Thoughts? Let’s hear ’em. Leave a comment below.

  • Bminor

    Impressive! two clips that sound like.. you could almost say, exactly the same, but still has a totally different feel..

  • It’s all good. However … since you mentioned (in the former post) the bass pocket. Then changing these “milliseconds” can alter the feel of the performance/song. Playing in front of the beat creates excitement and forward motion/feel… It’s ALIVE. Don’t you think too much editing (using the EYE (instead of the ear)) will/could kill the feel ? Depending on the performance .. the feel/performance could indeed “get” better 🙂

    • Absolutely it COULD affect the performance. That’s the key…listening and A/B-ing things

  • That’s exactly what I would have done… and do routinely. It’s like the difference between a stage play and a movie. One wouldn’t expect to watch a movie without edits… would one? 🙂

    I have a tendency to rush my parts. So, I often nudge tracks back. Also, I like to put a very relaxed auto-tune on sustained instruments like electric bass and guitar solos to make it all sound tighter.

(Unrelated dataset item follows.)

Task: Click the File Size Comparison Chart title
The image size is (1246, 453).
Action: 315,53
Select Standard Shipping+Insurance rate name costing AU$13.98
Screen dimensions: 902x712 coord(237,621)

    As long as it sound natural (unless going for an unnatural effect)… anything goes.


  • David S.

    wow. that’s all i can say. wow.
    i definitely see the difference. now i’ll have to practice patience to edit my own stuff.

    • Jason G.

      Ha! See to me, editing is my lazy-assed way of not having to re-record something minor.

      “…man, that little transition fill on the guitar was just a tad bit early. I should re-record it for purity’s sake.”

      *thinks about breaking out the guitar rig and mics*

      “nah, I’ll just warp that little spot back a few microseconds!”

      DONE! =P

  • I do edits like this all the time. It’s like adding that extra bit of polish that makes the difference.

    I also rarely use a noise gate when mixing. I prefer to have complete control over what’s going on in the track by editing it manually.

    Good job!

  • Please tell me that you didn’t change any levels!!

    Proof positive that editing and mixing go hand and hand these days.

    Sometimes a little editing sonically makes everything sound better. Groove aside… it sounds better.